_Selected excerpt_
------------------------

Swedish car maker Saab's former CEO Jan Åke Jonsson and the firm's former head lawyer Kristina Geers have appeared in court in Vänersborg in west Sweden, accused of falsifying financial documents shortly before the company went bankrupt in 2011.

Former Swedish Saab bosses appear in court
Saab's former CEO Jan Åke Jonsson. Photo: Karin Olander/TT
The pair are accused of falsifying the paperwork at the height of the Swedish company's financial difficulties at the start of the decade.
A third person – who has not been named in the Swedish media – is accused of assisting them by issuing false invoices adding up to a total of 30 million kronor ($3.55m).
According to court documents, the charges relate to the firm's business in Ukraine and the paperwork in question was signed just before former CEO Jan Åke Jonsson resigned.
Both Jonsson and Saab's former head lawyer Kristina Geers have admitted signing the papers but denied knowledge of the Ukranian firm implicated in the case.
All three suspects deny all the charges against them.

Saab's former head lawyer Kristina Geers. Photo:  Björn Larsson Rosvall/TT
Saab filed for bankruptcy at the end of 2011, after teetering on the edge of collapse for nearly two years.
Chief prosecutor Olof Sahlgren told the court in Vänersborg on Wednesday that the alleged crimes took place in March 2011, when Saab was briefly owned by the Dutch company Spyker Cars.

------------------------

_What is asked_
List every person the Saab court case article above mentions by name.

_Source excerpt_
------------------------

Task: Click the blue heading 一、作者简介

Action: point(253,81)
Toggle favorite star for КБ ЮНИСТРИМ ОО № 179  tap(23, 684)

------------------------

_Response to the task_
Jan Åke Jonsson
Kristina Geers
Karin Olander
Björn Larsson Rosvall
Olof Sahlgren